Ghuzou Story-Lilly’s Land, sezione Frontiers, scritto e diretto da Yun Zhu, trae ispirazione da un leggendario racconto cinese che narra l’amore tra le stelle Vega e Altair, separate dalla Via Lattea, riconducendo poi il sentore fiabesco a contatto col mondo reale, all’interno del villaggio Dong, Qui vive una giovane straniera, Lilly, insieme ai suoi due figli.
Il marito è lontano, lavora in città e dovrebbe fare ritorno per la Festa di Primavera (il Capodanno Cinese).

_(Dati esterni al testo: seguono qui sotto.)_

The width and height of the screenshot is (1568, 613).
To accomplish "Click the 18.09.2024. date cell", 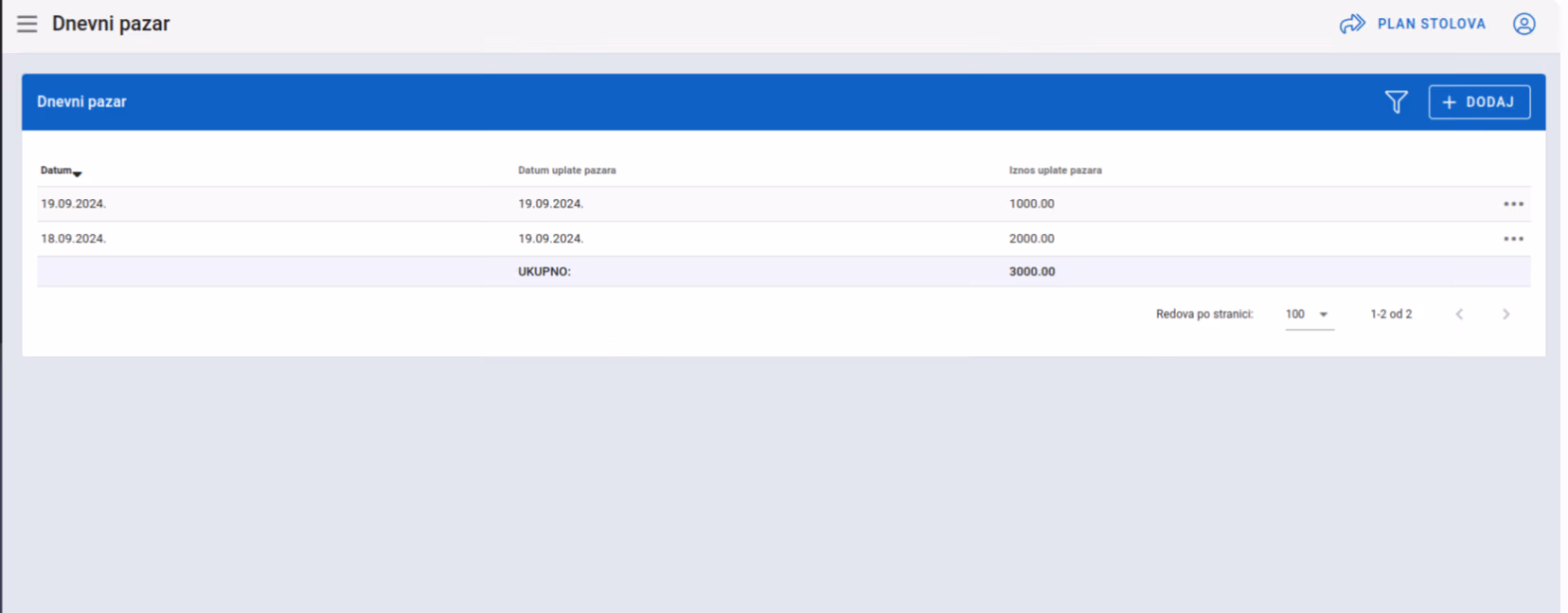I will click(x=73, y=239).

La macchina da presa, con sensibilità e un certo pudore poetico, riprende la quotidianità della donna, i contatti con gli abitanti del villaggio, i lavori da svolgere, l’accudimento dei figli, gli spostamenti in autobus per andare a trovare i parenti, restituendo al nostro sguardo l’immediatezza degli accadimenti.

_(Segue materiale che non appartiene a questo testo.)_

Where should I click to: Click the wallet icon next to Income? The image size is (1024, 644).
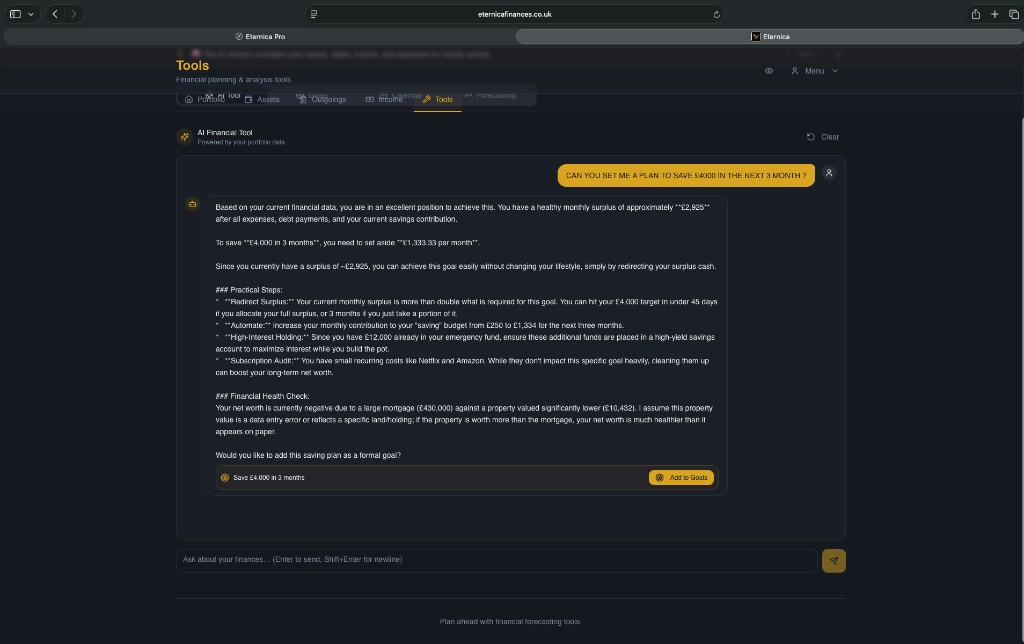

Una sorta di presa diretta dalla consistenza documentaristica, in particolare nell’assecondare, cadenzandolo, lo scorrere dei giorni all’interno della comunità, con frequenti inquadrature sull’ambiente circostante e le varie attività in corso di svolgimento.
Si riesce così a rimarcare, “pedinando” Lilly e riprendendone ogni sguardo o gesto, la sua solitudine ma anche la sua fermezza nell’adoperarsi per provvedere ai suoi figli ancora prima che a se stessa.
Di rilievo il passaggio al bianco e nero verso il finale, quando un messaggio del marito annuncia che non farà ritorno per la citata Festa della Primavera, ma qualche giorno dopo, a rimarcare, credo, l’oggettività della situazione in cui versa Lilly, in attesa di quel ponte che riunisca le due stelle distanti.